Though we do not realize it, we are often drawn to someone as a friend because we subconsciously feel the need of acquiring certain definite attributes of his which we ourselves do not at present possess. It may be understanding or tolerance; it may be that his ideals are so high in our conception that we subconsciously aspire to those ideals which we think more inspiring than our own; it may be recognition of certain of his accomplishments and the way in which he has or is accomplishing them; it may be admiration for certain qualities of his personality--reliability, magnetism, industry, sincerity. It may be one thing or it may be many things. It may be a big thing or it may be a little thing.
Later in the association we learn that we have evolved, grown--taken on that quality or those qualities which we hadn't been conscious of searching for--and we wonder where they came from. It is when we look back upon those friendships which used to be, that we discover the source. Yet, at the time we were gaining this inspiration, we not only may not have realized that we were growing in that particular aspect, we may have been totally unaware of that quality we gained.

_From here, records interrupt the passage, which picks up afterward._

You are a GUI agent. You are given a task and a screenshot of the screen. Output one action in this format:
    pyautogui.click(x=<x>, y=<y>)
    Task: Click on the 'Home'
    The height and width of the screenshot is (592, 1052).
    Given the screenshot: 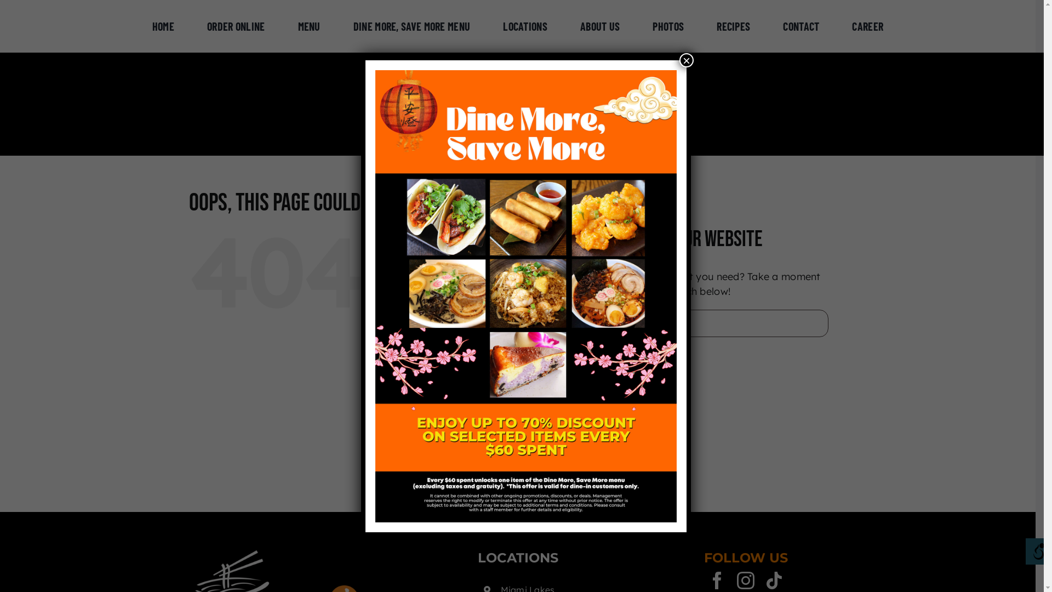 What is the action you would take?
    pyautogui.click(x=473, y=278)
    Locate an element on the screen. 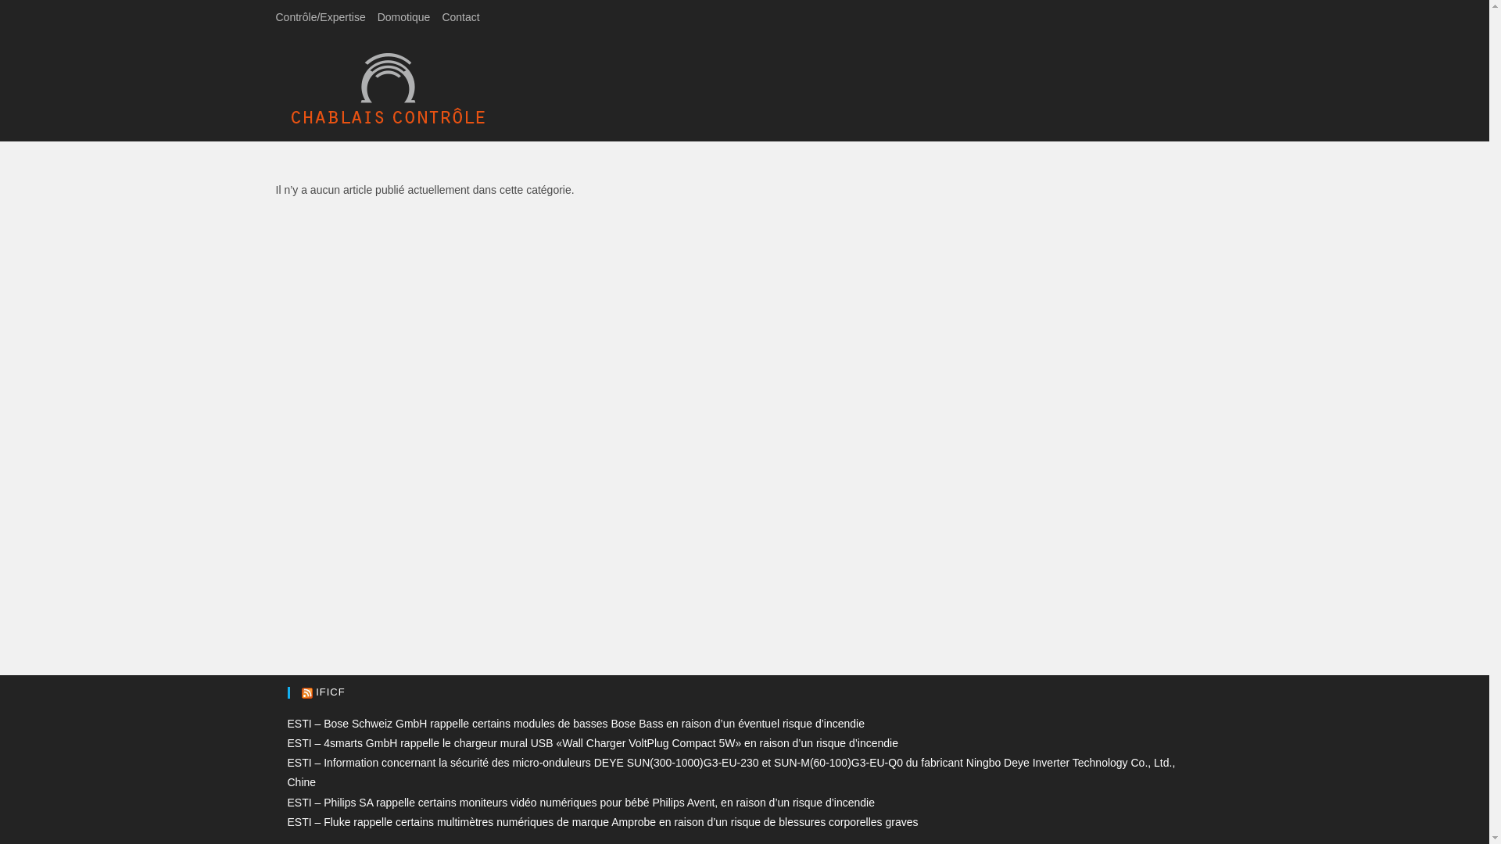 The height and width of the screenshot is (844, 1501). 'Domotique' is located at coordinates (404, 17).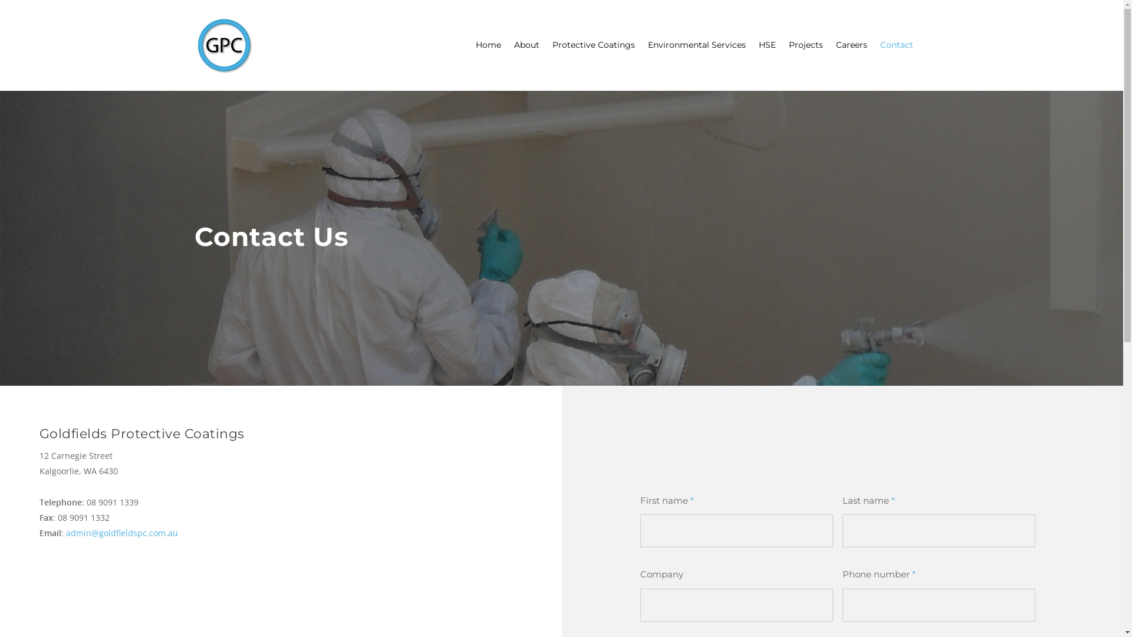  What do you see at coordinates (526, 54) in the screenshot?
I see `'About'` at bounding box center [526, 54].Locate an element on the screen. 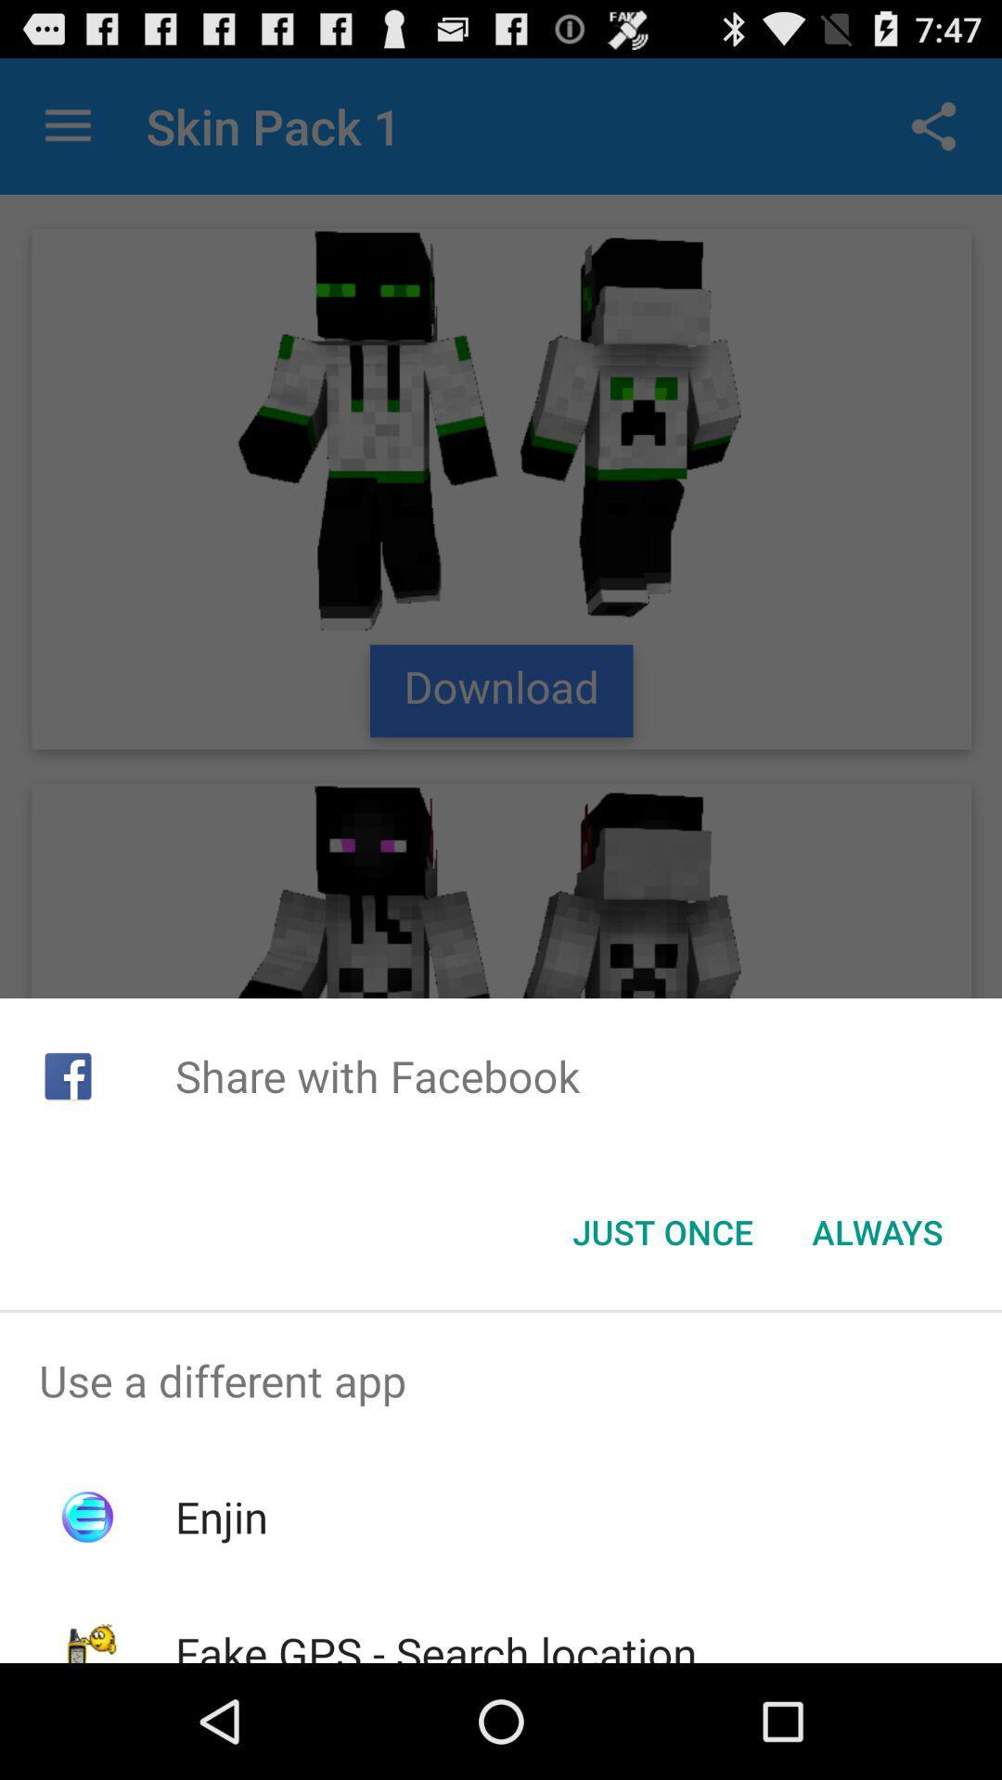  enjin item is located at coordinates (220, 1517).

Oftentimes we hear the expression, "I don't know what he ever saw in her!" Maybe he didn't either--until many years later. A very popular moving picture luminary, a young man, was recently asked by a pertinent magazine reporter which of the numerous young ladies he had for several years alternately escorted to Hollywood social functions he liked the best. The actor's answer, rather than the vague tactful one of surely liking them all equally, was quite unusual in its depth: "I think I could answer that question ten years from now, but now I do not know."
Not that I imply that we should seek only those friends who can contribute to us--far the opposite. Just as vaguely as we realize the essentials which attract us to our friends, do we realize the qualities of our own selves which attract them. Few are sufficiently well integrated to honestly feel that they are perhaps an even balance between the poorer qualities they possess and the finer ones: down deep most people really feel that they have far too many qualities which need improvement--or they egotistically feel that they are everything that is right, admirable, and to be sought. We are indeed as oftentimes unconscious of our own inspiring qualities as we are of those of our friend.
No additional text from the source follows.